▶ [Stored data entries]
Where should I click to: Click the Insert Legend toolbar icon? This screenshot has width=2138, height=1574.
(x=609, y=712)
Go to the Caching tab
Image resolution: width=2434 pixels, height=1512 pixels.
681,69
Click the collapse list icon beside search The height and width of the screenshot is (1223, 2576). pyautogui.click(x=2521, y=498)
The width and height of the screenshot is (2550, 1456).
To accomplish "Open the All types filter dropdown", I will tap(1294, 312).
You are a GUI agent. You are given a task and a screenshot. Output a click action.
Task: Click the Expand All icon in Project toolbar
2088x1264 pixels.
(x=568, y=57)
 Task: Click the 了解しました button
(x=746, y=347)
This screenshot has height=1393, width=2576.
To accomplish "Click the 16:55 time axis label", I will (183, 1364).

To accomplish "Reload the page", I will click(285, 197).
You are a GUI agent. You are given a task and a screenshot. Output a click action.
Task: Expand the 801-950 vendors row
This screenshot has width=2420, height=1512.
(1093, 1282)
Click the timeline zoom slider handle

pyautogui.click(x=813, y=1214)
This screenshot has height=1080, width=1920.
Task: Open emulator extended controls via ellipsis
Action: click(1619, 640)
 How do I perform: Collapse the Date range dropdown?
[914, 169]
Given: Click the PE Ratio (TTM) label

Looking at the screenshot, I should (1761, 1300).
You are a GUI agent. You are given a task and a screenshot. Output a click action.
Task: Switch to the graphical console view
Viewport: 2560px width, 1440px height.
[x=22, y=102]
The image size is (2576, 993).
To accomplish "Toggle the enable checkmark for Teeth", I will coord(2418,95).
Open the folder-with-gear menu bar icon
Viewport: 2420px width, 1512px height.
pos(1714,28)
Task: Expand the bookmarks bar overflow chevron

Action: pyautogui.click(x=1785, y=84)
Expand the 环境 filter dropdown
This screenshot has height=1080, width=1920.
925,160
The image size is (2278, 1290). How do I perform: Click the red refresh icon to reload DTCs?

▶ [WHAT YOU NEED TO DO]
Retype the lines from the one containing "Task: Switch to the graphical console view" to the last line above. Change nothing and include no others.

▶ [ANSWER SECTION]
Task: Switch to the graphical console view
Viewport: 2560px width, 1440px height.
[x=22, y=102]
The image size is (2576, 993).
To accomplish "Toggle the enable checkmark for Teeth", I will coord(2418,95).
Open the folder-with-gear menu bar icon
Viewport: 2420px width, 1512px height.
pos(1714,28)
Task: Expand the bookmarks bar overflow chevron

Action: pyautogui.click(x=1785, y=84)
Expand the 环境 filter dropdown
This screenshot has height=1080, width=1920.
925,160
The image size is (2278, 1290). How do I perform: Click the red refresh icon to reload DTCs?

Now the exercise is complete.